Suppose you have a table where each row represents a widget, and another table in which zero or more rows may refer to each widget, representing a set of values for some property of that widget. For example:
create table widgets (
widget_id serial primary key,
widget_name text unique
);
create table widget_flags (
widget_id integer not null references widgets,
flag_name text unique not null,
flag_value integer not null,
flag_colour text not null
);
Given these tables, it's easy to fetch all of a widget's flags given its id. Joining the two tables using widget_id would allow the widget's own data to be fetched with its flags, but it would result in as many rows for a widget as it had flags. I've often wished I could fetch all the flag data within a single row.
For various (well-known) reasons, it's a bad idea to store data in array columns, but using an array aggregate to read from the widget_flags table would be a neat way to stuff many rows' worth of data into a single column. For example, one could do something like:
> select widget_id,array_agg(flag_colour) from widget_flags
> group by widget_id;
widget_id | array_agg
-----------+------------------
1 | {blue,red,green}
(1 row)
But that's just one column, and what I really wanted was an array of arrays representing the values in each row. Because of various quirks of PostgreSQL's array implementation, I haven't found a truly satisfactory solution, but the definition of array_accum in the documentation semeed a reasonable starting point:
CREATE AGGREGATE array_accum (anyelement)
(
sfunc = array_append,
stype = anyarray,
initcond = '{}'
);
To create an array of arrays, I changed anyelement argument to anyarray, and changed the sfunc from array_append to array_cat. The stype remained unaltered. Unfortunately, that wasn't quite enough. A query like "select aaa(array[a,b,c])" would return an array of values, not arrays. The only way to fix that was to change the initcond to '{{0,0,0}}', which meant that the first dummy element had to be removed afterwards.

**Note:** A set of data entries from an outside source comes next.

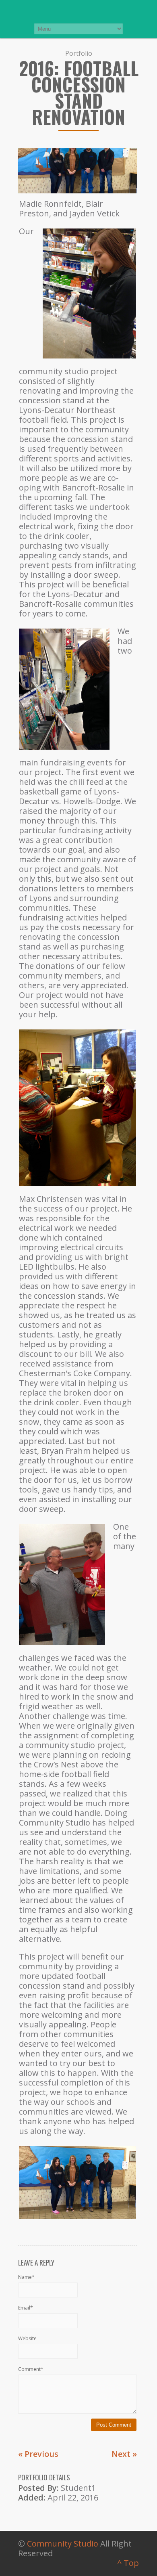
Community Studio (62, 2543)
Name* (26, 2277)
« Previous (38, 2453)
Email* (25, 2307)
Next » (124, 2453)
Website (27, 2338)
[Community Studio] (78, 11)
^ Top (128, 2562)
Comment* (30, 2369)
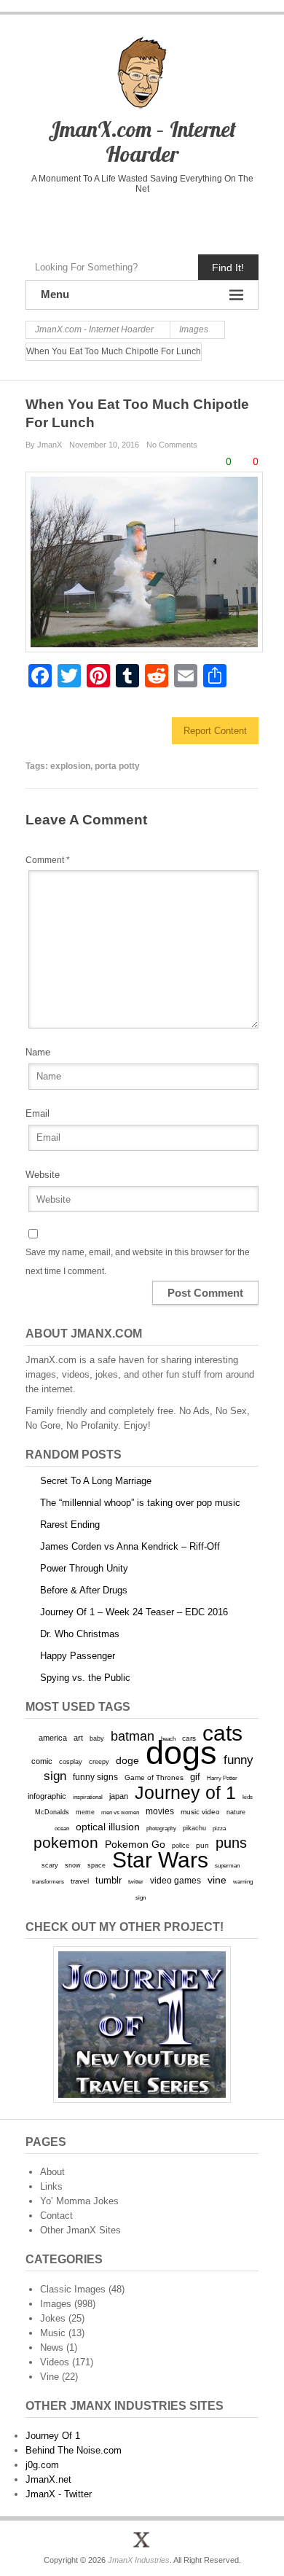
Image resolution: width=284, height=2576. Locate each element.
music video (200, 1812)
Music (53, 2332)
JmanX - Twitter (58, 2494)
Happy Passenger (77, 1655)
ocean (62, 1828)
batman (132, 1736)
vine (217, 1880)
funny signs (95, 1777)
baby (97, 1738)
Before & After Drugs (83, 1590)
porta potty (117, 766)
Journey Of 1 (52, 2435)
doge (127, 1760)
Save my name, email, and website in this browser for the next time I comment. (137, 1261)
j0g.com (42, 2464)
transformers (48, 1881)
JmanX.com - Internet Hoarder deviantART (172, 220)
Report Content (215, 730)
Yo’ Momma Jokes (79, 2201)
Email (37, 1113)
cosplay (70, 1761)
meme (85, 1812)
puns (231, 1843)
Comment (47, 860)
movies (160, 1811)
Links (51, 2186)
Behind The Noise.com (73, 2450)
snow (73, 1865)
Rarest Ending (70, 1524)
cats (222, 1733)
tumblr (108, 1880)
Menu (55, 294)
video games (175, 1881)
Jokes (53, 2318)
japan (118, 1796)
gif (195, 1776)
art (78, 1737)
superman (227, 1865)
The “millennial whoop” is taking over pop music (140, 1502)
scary (50, 1865)
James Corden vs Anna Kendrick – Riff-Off (130, 1546)
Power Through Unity (84, 1568)
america (53, 1737)
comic (41, 1761)
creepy (99, 1761)
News (51, 2347)
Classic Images (73, 2289)
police (180, 1845)
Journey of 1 (185, 1793)
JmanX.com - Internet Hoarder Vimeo (142, 220)
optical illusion (108, 1827)
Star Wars (160, 1860)
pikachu (194, 1828)
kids (247, 1796)
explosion (70, 766)
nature (235, 1812)
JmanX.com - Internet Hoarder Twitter (80, 220)
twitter (135, 1881)
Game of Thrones (154, 1777)
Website (42, 1174)
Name (37, 1052)
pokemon (65, 1842)
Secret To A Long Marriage (95, 1480)
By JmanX (43, 444)
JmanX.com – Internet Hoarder (142, 141)
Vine (49, 2376)
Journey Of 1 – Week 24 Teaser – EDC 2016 (134, 1612)
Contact (56, 2215)
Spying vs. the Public (85, 1677)
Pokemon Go (135, 1844)
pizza (219, 1828)
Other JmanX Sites (80, 2230)
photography (161, 1828)
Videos (54, 2362)
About (52, 2171)
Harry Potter (222, 1778)
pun (202, 1845)
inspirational (88, 1796)
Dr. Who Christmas (79, 1633)
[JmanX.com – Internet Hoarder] (142, 2540)
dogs (181, 1752)
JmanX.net (48, 2479)
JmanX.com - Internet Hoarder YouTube (111, 220)
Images (55, 2303)
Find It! (228, 267)
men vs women (120, 1812)
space (96, 1865)
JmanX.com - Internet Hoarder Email (203, 220)
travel (80, 1881)
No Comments (171, 444)
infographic (47, 1796)
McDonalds (52, 1812)
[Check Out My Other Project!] (142, 2024)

CREATE FUNCTION allbutdummy(anyarray) RETURNS anyarray
AS $$select $1[2:array_upper($1,1)]$$ LANGUAGE 'SQL';
CREATE AGGREGATE aaa (anyarray)
(
sfunc = array_cat,
stype = anyarray,
finalfunc = allbutdummy,
initcond = '{{0,0,0}}'
);
With these definitions, I can do something like this:
> select widget_id,widget_name,
> (select aa(array[flag_name,flag_colour,flag_value::text])
> from widget_flags where widget_id=w.widget_id) as flags
> from widgets w;
widget_id | widget_name | flags
-----------+-------------+------------------------------------
1 | foo | {{a,blue,3},{b,red,4},{c,green,5}}
(1 row)
Unfortunately, this method has two major limitations. First, arrays in Postgres must contain values of the same type, so one is forced to cast some values to maintain compatibility (flag_value has been cast to text in the example above). A more serious problem is that the three-element array specified in the initcond forces every accumulated array to have exactly three elements. I have found no better way to work around this than to create a family of aggregate functions: aaa4, aaa5, ….

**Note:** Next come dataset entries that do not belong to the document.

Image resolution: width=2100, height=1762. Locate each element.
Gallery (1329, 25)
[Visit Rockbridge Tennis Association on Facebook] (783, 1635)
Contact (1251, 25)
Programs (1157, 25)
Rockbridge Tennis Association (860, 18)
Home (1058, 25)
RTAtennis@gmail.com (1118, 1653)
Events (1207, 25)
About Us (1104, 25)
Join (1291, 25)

Thanks to RhodiumToad on IRC for helping me work out the details of this hack.
I needed to write a plpgsql function that inserted rows into some tables and returned the generated primary key values to the caller. I had never needed to return multiple values from a function before, and I ran into a couple of new problems along the way.

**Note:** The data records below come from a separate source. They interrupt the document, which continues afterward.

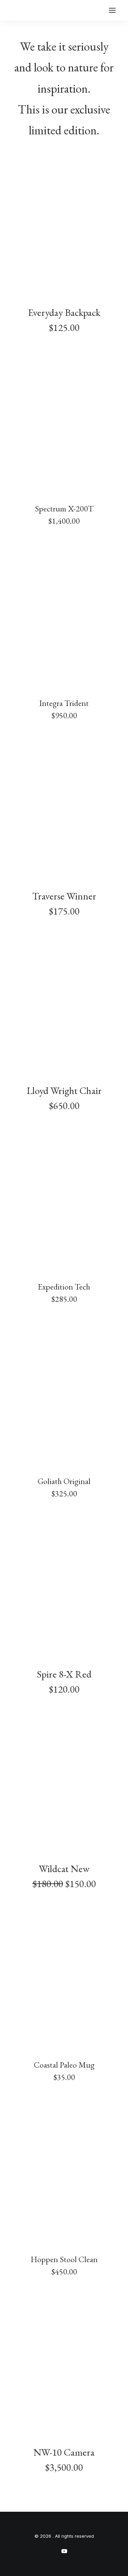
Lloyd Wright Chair (64, 1090)
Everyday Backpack (64, 312)
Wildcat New (64, 1868)
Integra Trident (64, 703)
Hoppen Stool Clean (64, 2259)
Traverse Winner (64, 896)
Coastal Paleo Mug (64, 2064)
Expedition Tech (64, 1286)
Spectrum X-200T (64, 508)
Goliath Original (64, 1481)
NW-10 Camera (64, 2452)
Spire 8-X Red (64, 1674)
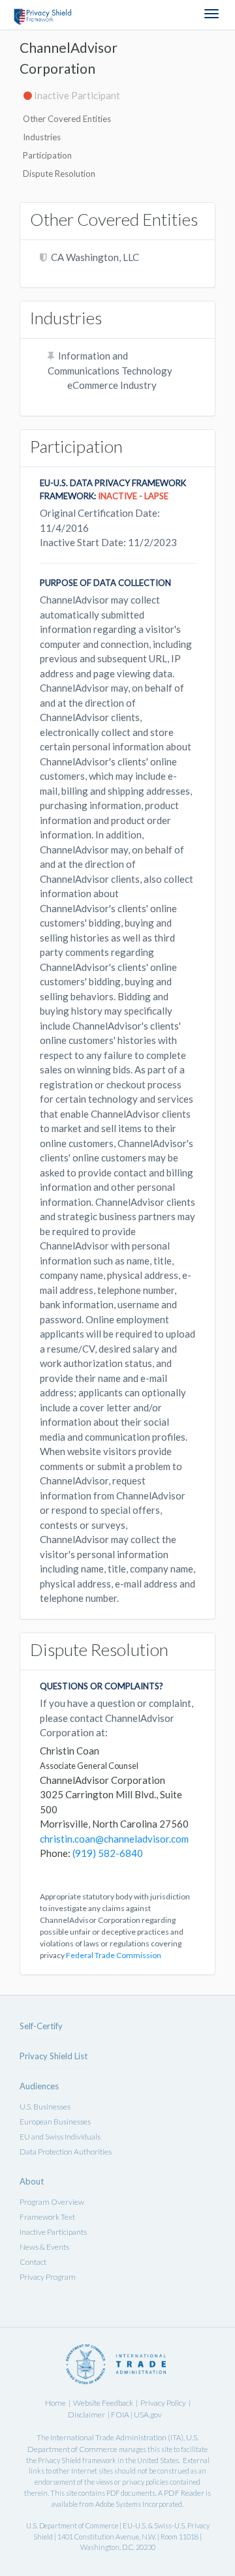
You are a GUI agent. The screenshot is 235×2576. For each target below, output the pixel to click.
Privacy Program (48, 2277)
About (32, 2181)
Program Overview (52, 2202)
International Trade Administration (108, 2437)
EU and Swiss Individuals (60, 2136)
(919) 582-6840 (107, 1853)
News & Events (44, 2247)
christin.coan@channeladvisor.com (114, 1839)
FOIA (121, 2414)
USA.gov (148, 2414)
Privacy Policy (163, 2403)
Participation (47, 155)
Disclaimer (86, 2414)
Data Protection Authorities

This was my first attempt:
create function create_widget(name text, colour int) returns record as $$
declare
wid int;
cid int;
ids record;
begin
insert into widgets (name) values (name)
returning widget_id into wid;
insert into widget_colours (widget_id, colour)
values (wid, colour)
returning colour_id into cid;
select wid::int, cid::int into ids;
return ids;
end;
$$ language plpgsql;
When I tried this, I got a syntax error which I eventually understood to mean that my parameters could not have the same names as any columns in the table I was inserting into. Not very surprising, since the inserts look a bit ambiguous even when reading the code. Since parameter names occur only in the function definition and aren't exposed to the caller, I didn't mind working around this by renaming my parameters "p_name" and "p_colour".
What did surprise me was that I had to call the function like this:
select * from create_widget('x', 3) as cw(widget_id int, colour_id int);
In other words, the caller always had to supply a column definition list, and I couldn't (see any way to) specify what I was going to return in the function definition.
I was given two suggestions about how to work around this problem. The first was to use OUT parameters:
create function create_widget(name text, colour int,
widget_id OUT int, colour_id OUT int)
But this approach, predictably enough, had the same problem with the names of parameters conflicting with the names of columns, and I was much less willing to force the caller to retrieve and have to use columns named "r_widget_id" or something similar.
With Postgres 8.4 and above, I learned that I could also declare the function as returning a table, which looked exactly like what I had hoped for:
create function create_widget(name text, colour int)
returns table (widget_id int, colour_id int)
But to my great disappointment, the conflict with the column names persists even in this form.
In the end, I decided to use "p_" prefixed parameter names, return a record, and name the columns in the caller.